_Exercise details:_
Reproduce part of the data below word for word, beginning with the line that contains "Task: Open the RX account avatar" and ending after the line that contains "Instruction: Select ライブ編集を開く menu item". Leave out the pictures.

_Task inputs:_
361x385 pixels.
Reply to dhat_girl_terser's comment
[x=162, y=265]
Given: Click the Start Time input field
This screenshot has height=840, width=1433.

---

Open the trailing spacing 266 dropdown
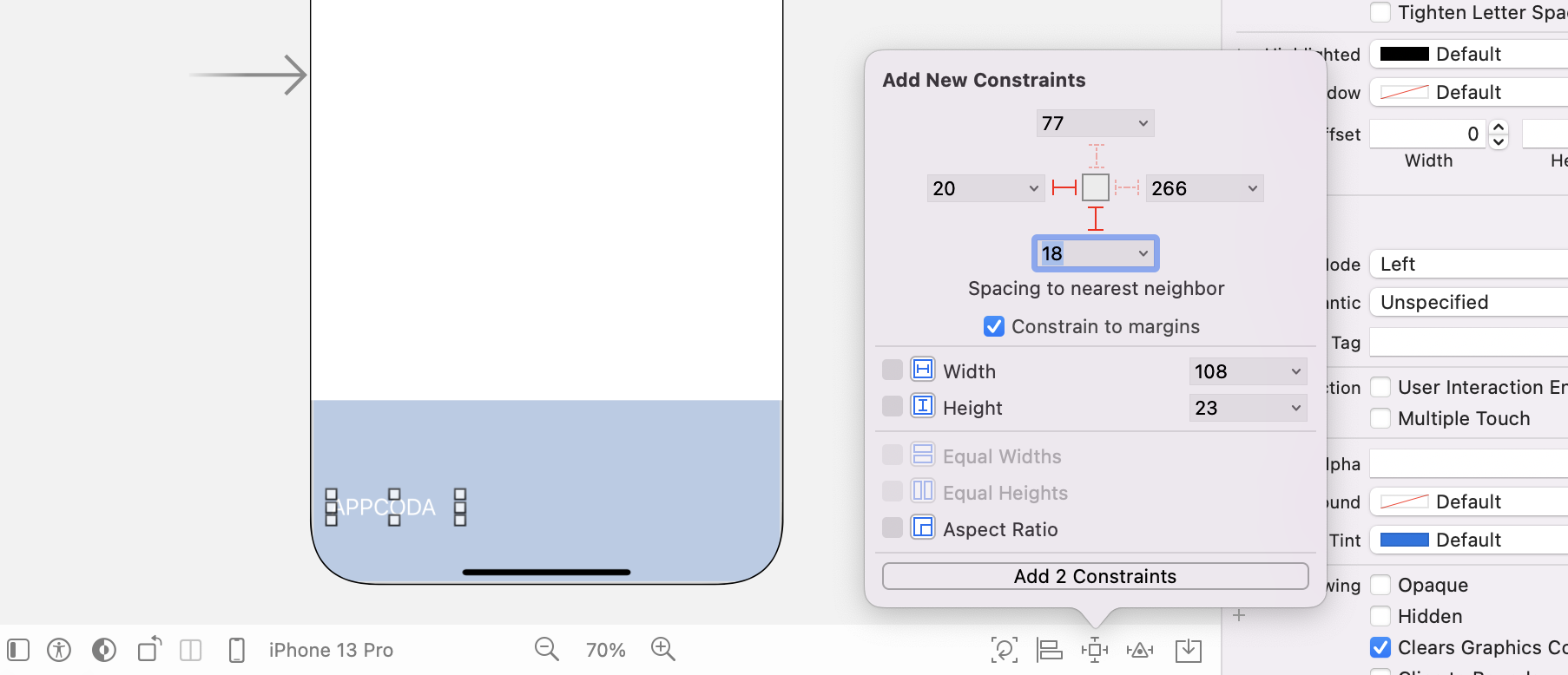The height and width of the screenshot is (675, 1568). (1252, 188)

...

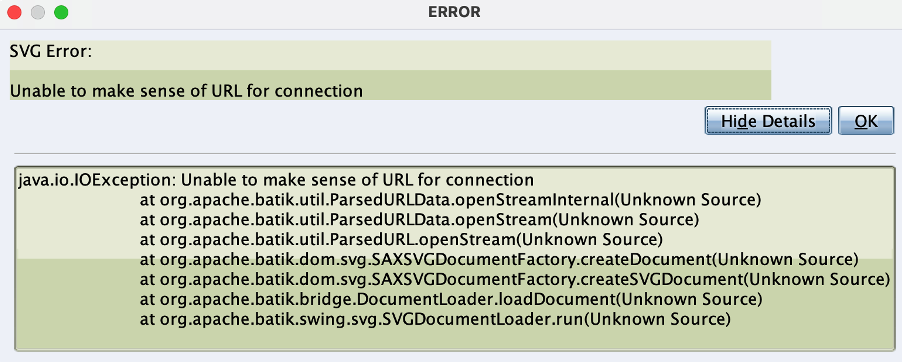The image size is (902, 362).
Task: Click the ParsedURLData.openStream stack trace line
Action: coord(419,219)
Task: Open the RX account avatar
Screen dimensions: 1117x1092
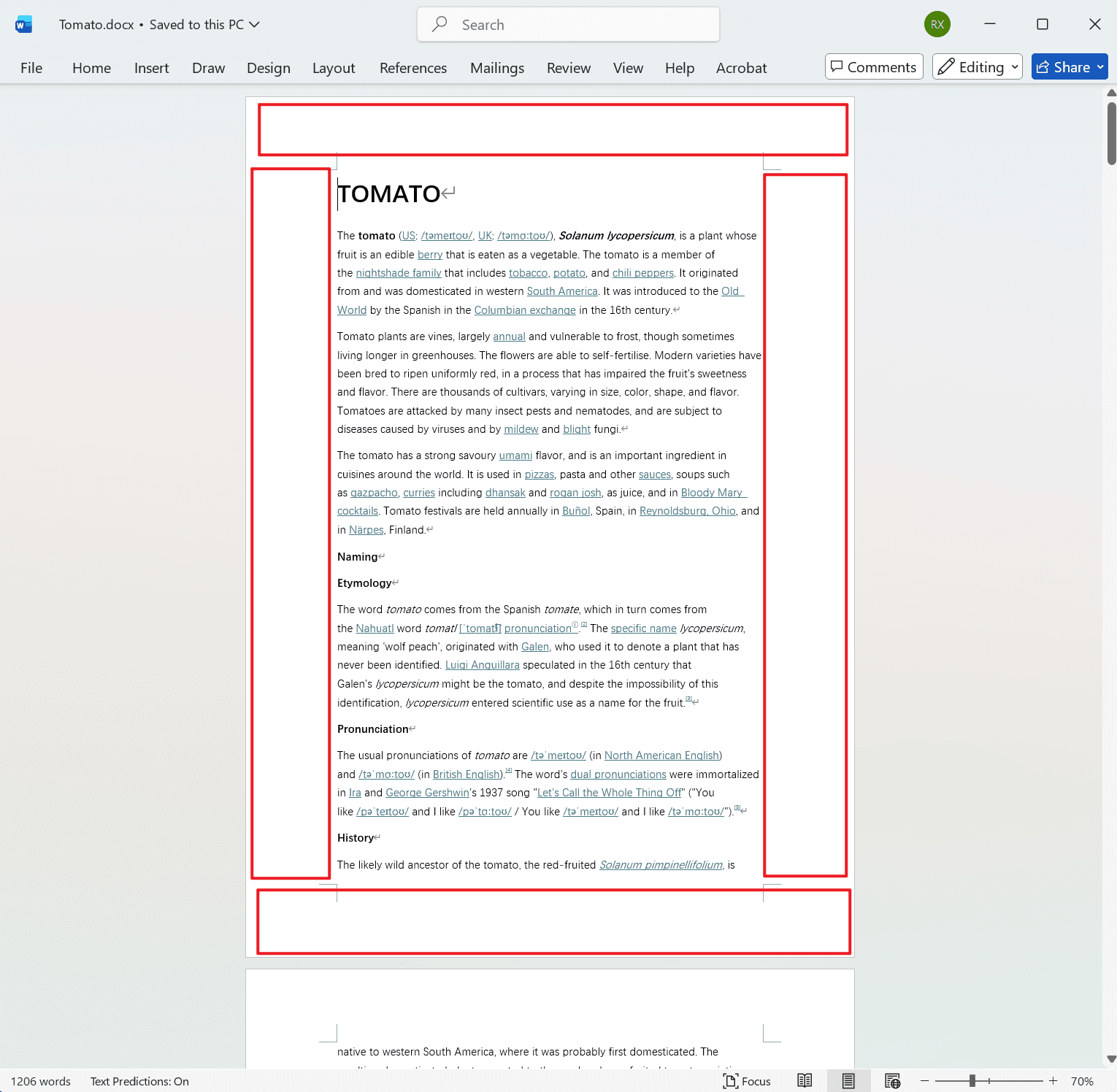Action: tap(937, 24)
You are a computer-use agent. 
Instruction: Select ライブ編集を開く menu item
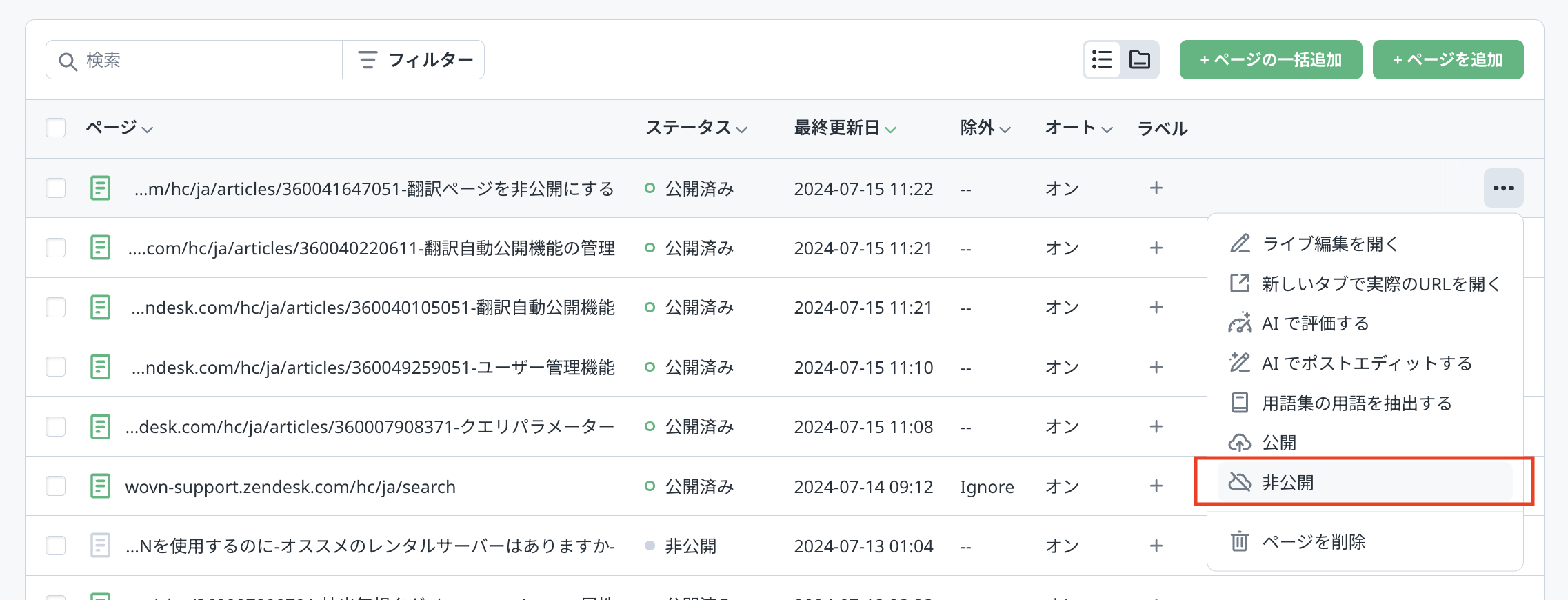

_Correct output:_
Task: Open the RX account avatar
Screen dimensions: 1117x1092
Action: tap(937, 24)
You are a computer-use agent. 
Instruction: Select ライブ編集を開く menu item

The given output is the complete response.